硫化氢对创伤性脑损伤小鼠的神经保护作用研究

Neuroprotective effect of hydrogen sulfide on traumatic brain injury in mice

目的探究硫化氢(hydrogen sulfide,H_(2)S)通过改善神经炎症反应对创伤性脑损伤(traumatic brain injury,TBI)小鼠神经保护作用的影响。方法将27只雄性C57BL/6小鼠随机分为3组,假手术组(Sham组),模型组(TBI+Nacl组)和硫化氢的供体NaHS给药组(TBI+NaHS组),每组各9只。采用重锤坠落法构建中度TBI模型。干湿法测量脑含水量评估脑水肿情况,改良小鼠神经功能缺损评分(modified Neurological Severity Score,mNSS)和转棒实验评估小鼠的神经运动功能,免疫荧光染色检测小胶质细胞和星形胶质细胞的反应活性以及髓鞘丢失情况。结果TBI后1天,与Sham组相比,TBI模型组脑含水量明显增多[(85.62±2.35)%比(77.91±1.86)%,P=0.0237]。与TBI组相比,TBI+NaHS组脑含水量降低[(78.69±0.17)%比(85.62±2.35)%,P=0.0338]。

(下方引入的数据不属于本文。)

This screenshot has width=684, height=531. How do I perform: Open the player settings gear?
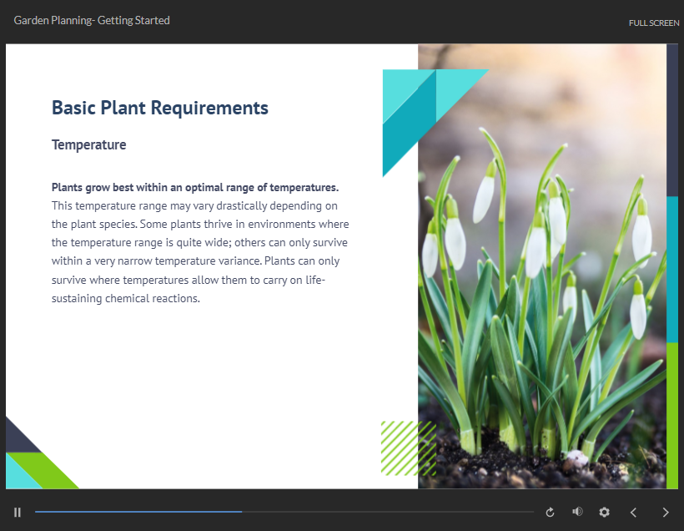[605, 512]
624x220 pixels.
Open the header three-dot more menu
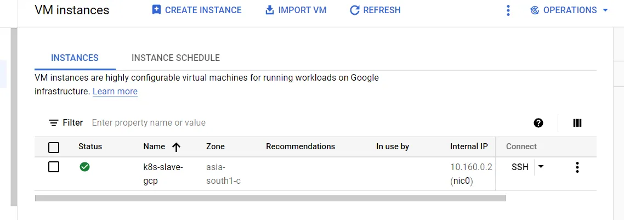pyautogui.click(x=508, y=10)
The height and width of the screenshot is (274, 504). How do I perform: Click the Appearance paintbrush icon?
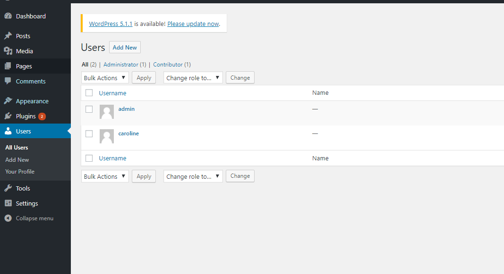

TBI后第1,3和7天,与TBI组相比,TBI+NaHS组小鼠mNSS分值逐渐降低(P_(第1天)=0.0002;P_(第3天)=0.0019;P_(第7天)=0.0019)。匀速转棒实验中,与TBI组相比,TBI+NaHS组小鼠第1天和第7天转棒停留时间增加(P_(第1天)<0.0001;P_(第7天)=0.0347)。匀加速转棒实验中,与TBI组相比,TBI+NaHS组小鼠第1天,3天和7天转棒停留时间明显增加(P_(第1天)=0.0001;P_(第3天)=0.0007;P_(第7天)<0.0001)。TBI后7天,与TBI组相比,TBI+NaHS降低了小胶质细胞标志物离子钙结合衔接分子1(ionized calcium binding adapter molecule,IBA1)和星形细胞标志物胶质纤维酸性蛋白(glial fibrillary acidic protein,GFAP)的表达(P_(IBA1)=0.0172;P_(GFAP)=0.0006),同时NaHS增加了髓鞘碱性蛋白(myelin basic protein,MBP)水平(P=0.002)。结论H_(2)S可通过降低胶质细胞的免疫活性,减少神经炎症的发生和提高髓鞘的完整性,进而改善TBI小鼠的神经运动功能。

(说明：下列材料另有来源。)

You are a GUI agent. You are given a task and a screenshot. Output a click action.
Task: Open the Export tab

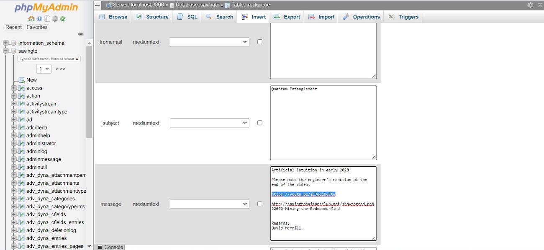click(287, 17)
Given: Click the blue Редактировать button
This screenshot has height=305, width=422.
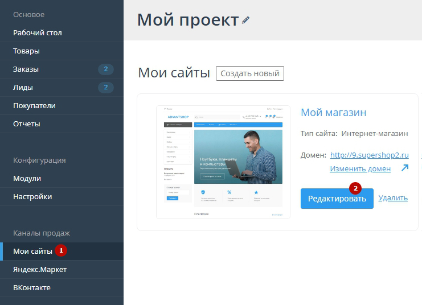Looking at the screenshot, I should 337,199.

Objective To explore the effect of Hydrogen sulfide(H2S)on the neuroprotective effect of Traumatic brain injury(TBI)mice by improving the neuroinflammatory response.Methods Twenty-seven male C57BL/6 mice were randomly divided into three groups:sham group,model group(TBI+Nacl group)and hydrogen sulfide donor NaHS group(TBI+NaHS group).The moderate TBI model was constructed by heavy hammer drop method.The modified Mouse Neurological Deficit Score(mNSS)was used to evaluate the neuromotor function of mice.Immunofluorescence staining was used to detect the reactivity of microglia and astrocyte and the loss of myelin sheath.Results One day after TBI,compared with the sham group,brain water content in the TBI model group was significantly increased[(85.62±2.35)%vs(77.91±1.86)%,P=0.0237].While brain water content in the TBI+NaHS group was decreased in comparision with the sham group[(78.69±0.17)%vs(85.62±2.35)%,P=0.0338].On day 1,3 and 7 after TBI,the mNSS score in the TBI+NaHS group decreased gradually in comparision with the TBI group(P_(day1)=0.0002,P_(day3)=0.0019,P_(day7)=0.0019).In the uniform rotarod test,compared with the TBI group,the retention time on the rotary of the TBI+NaHS group on day1 and 7 increased(P_(day1)<0.0001,_(Pday7)=0.0347).In the uniformly accelerated rootarod test,compared with the TBI group,the retention time on the rotary of the TBI+NaHS group on day1,3 and 7 increased significantly(P_(day1)=0.0001,P_(day3)=0.0007,P_(day7)<0.0001).7 days after TBI,compared with the TBI group,the TBI+NaHS group decreased Ionized calcium binding adapter molecule(IBA1)that is a microglia marker and Glial fibrillary acidic protein(GFAP)that is a astrocyte marker(P_(IBA1)=0.0172,P_(GFAP)=0.0006),and NaHS increased the level of myelin basic protein(MBP)(P=0.002).Conclusion H2S can improve the neuromotor function of TBI mice by reducing the immune activity of glial cells,reducing the occurrence of neuroinflammation and improving the integrity of myelin sheath.